**WHAT NEEDS TO BE DONE:** Using the records that follow, count the lines containing the word "bottom" and give that number only.

**DATASET EXTRACT:**
○ ○ ○ ○ ○

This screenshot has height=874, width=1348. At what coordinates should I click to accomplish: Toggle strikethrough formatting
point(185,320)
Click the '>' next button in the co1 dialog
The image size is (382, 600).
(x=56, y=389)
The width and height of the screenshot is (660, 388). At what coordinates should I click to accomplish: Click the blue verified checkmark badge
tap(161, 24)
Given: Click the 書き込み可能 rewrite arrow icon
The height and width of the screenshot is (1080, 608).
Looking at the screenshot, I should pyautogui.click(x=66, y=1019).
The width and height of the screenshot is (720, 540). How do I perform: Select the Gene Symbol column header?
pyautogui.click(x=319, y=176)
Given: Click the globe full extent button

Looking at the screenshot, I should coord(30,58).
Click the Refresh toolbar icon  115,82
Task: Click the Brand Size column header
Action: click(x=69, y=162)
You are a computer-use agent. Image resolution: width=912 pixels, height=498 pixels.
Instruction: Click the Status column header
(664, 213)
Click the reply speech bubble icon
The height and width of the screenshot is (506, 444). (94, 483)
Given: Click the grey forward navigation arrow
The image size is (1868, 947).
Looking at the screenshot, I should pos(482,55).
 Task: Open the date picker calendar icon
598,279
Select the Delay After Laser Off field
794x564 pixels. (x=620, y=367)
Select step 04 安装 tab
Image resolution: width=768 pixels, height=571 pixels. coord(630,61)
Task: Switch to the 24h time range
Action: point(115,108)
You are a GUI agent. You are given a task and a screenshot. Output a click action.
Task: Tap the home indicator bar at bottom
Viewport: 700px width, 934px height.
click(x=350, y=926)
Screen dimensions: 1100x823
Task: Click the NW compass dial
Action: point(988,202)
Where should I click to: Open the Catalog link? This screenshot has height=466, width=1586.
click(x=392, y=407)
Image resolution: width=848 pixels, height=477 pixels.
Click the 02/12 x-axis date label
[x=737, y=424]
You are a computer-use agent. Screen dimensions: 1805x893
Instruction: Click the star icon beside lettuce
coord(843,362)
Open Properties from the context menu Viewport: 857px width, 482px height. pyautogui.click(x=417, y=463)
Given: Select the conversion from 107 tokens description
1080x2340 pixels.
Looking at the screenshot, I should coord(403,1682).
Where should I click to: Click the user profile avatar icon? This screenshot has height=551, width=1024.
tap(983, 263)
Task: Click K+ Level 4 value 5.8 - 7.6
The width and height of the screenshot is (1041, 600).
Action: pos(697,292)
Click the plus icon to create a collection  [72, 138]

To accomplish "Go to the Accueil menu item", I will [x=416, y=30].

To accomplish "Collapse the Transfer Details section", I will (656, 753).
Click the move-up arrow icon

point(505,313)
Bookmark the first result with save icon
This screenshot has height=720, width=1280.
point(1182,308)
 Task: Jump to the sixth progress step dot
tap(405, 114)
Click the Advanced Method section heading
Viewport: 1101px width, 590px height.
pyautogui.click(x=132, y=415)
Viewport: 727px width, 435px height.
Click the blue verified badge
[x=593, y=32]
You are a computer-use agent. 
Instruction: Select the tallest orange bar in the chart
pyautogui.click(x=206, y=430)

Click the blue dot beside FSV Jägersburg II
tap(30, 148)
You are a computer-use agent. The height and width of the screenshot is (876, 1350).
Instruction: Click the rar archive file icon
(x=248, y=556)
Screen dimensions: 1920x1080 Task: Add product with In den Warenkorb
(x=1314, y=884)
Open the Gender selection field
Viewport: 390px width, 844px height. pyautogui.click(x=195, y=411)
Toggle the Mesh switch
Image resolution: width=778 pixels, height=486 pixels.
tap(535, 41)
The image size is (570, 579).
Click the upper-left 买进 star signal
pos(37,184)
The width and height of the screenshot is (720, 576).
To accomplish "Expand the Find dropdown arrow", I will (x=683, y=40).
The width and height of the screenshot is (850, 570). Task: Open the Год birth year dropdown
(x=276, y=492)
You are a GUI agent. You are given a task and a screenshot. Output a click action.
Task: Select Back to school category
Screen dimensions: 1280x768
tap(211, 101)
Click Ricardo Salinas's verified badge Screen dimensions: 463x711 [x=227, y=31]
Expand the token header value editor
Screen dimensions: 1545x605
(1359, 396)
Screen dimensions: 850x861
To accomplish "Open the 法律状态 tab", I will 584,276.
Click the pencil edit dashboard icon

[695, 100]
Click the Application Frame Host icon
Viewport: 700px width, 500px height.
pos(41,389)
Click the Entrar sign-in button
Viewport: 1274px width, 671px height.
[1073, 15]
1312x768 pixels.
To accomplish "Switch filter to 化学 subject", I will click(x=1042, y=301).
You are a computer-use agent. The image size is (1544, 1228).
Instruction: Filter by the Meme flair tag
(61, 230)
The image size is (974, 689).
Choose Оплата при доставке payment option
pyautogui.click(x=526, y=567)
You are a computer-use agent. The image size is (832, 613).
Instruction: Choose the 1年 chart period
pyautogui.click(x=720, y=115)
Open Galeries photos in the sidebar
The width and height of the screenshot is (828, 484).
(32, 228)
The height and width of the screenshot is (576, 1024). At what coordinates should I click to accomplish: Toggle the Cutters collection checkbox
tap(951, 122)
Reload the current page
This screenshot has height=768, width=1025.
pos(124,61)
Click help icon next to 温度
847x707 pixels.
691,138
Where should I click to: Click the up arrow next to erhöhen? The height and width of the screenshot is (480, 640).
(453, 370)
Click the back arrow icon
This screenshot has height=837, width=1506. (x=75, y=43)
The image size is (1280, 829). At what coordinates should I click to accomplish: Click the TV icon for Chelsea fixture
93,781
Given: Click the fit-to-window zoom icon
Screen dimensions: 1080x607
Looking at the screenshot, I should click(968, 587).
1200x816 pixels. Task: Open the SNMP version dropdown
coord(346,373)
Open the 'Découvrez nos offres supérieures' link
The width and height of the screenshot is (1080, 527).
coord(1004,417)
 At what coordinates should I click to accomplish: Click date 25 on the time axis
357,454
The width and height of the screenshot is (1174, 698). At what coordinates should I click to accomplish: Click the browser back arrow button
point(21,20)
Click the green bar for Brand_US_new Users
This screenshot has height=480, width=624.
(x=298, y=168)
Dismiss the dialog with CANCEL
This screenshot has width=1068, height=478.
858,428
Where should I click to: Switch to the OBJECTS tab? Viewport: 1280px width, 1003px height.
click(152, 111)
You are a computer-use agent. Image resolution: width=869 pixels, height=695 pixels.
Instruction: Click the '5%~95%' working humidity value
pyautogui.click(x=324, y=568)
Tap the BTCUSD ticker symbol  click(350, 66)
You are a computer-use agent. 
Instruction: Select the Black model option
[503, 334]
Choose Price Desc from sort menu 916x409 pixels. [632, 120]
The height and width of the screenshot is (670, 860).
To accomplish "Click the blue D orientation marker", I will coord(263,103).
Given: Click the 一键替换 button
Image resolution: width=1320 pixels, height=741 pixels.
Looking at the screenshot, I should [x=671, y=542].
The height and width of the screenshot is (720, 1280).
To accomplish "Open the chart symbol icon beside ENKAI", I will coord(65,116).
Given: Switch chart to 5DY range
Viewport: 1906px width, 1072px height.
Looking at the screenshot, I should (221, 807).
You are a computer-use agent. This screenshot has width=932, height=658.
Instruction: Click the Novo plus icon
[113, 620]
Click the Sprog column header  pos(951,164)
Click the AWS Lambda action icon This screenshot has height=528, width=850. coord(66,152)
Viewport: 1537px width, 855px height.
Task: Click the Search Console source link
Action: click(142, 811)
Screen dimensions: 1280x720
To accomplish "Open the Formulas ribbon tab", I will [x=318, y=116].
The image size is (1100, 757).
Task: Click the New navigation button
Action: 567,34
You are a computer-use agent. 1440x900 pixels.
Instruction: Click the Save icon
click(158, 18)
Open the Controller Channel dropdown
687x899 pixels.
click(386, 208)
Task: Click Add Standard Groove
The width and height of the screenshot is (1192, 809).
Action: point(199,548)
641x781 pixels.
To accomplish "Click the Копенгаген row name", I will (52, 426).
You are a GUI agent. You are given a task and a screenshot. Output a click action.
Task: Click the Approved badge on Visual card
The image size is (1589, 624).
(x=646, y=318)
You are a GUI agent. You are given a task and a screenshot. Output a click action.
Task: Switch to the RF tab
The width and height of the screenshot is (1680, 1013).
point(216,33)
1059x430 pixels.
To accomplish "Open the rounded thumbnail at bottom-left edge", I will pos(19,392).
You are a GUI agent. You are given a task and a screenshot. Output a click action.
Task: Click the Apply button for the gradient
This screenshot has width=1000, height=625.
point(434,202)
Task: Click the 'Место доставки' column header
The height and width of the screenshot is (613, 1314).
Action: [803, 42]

○ ○ ○ ○ ○

**ANSWER BOX:** 2